Migrate all jobs to labs slaves
Closed, ResolvedPublic

Description

The architecture for the disposable VMs (T47499) will have Zuul mergers in the labs infrastructure. None of the production slave (gallium, lanthanum) will be able to reach them due to security constraints.

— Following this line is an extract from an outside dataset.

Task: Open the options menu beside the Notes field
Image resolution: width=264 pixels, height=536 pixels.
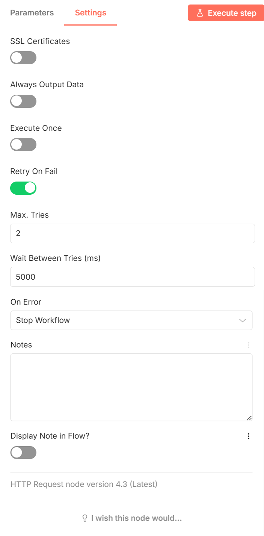Action: (x=249, y=345)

Thus we need to migrate all jobs tied to productionSlaves label to labs instance (contintLabSlaves).

Tied to gallium

To keep on gallium:

  • integration-docroot-deploy Keep, needs gallium for web server
  • publish-doc Keep, needs gallium for web server

To be moved:

  • jsduck - T86175
    • mediawiki-core-jsduck
    • mediawiki-core-jsduck-publish
    • oojs-core-jsduck
    • oojs-core-jsduck-publish
    • oojs-ui-jsduck
    • oojs-ui-jsduck-publish
    • unicodejs-jsduck
    • unicodejs-jsduck-publish - https://gerrit.wikimedia.org/r/187798
    • VisualEditor-jsduck
    • mwext-GuidedTour-jsduck
    • mwext-GuidedTour-jsduck-publish
    • mwext-MultimediaViewer-jsduck
    • mwext-MultimediaViewer-jsduck-publish
    • mwext-VisualEditor-jsduck
    • mwext-VisualEditor-jsduck-publish

Tied to production slaves (gallium or lanthanum):

  • jobs which have no node: stanza in JJB configuration file. Important

Jobs roaming on any slaves

ssh gallium.wikimedia.org "grep -l '<canRoam>true</canRoam>'  /var/lib/jenkins/jobs/*/config.xml | cut -d\/ -f6"

DONE as of July 3rd 2015.

Search jobs: https://gerrit.wikimedia.org/r/217507

DONE

  • search-extra
  • search-extra-javadoc
  • search-extra-javadoc-publish
  • search-highlighter
  • search-repository-swift

Related Objects

There are a very large number of changes, so older changes are hidden. Show Older Changes
hashar edited the task description. (Show Details)Jan 16 2015, 11:04 AM
hashar triaged this task as "Normal" priority.Feb 10 2015, 8:57 PM
Krinkle edited the task description. (Show Details)Mar 3 2015, 11:04 PM
Krinkle edited the task description. (Show Details)
Krinkle changed the title from "Migrate all jobs depending on Zuul git repos out of production slaves" to "Migrate all jobs to labs slaves".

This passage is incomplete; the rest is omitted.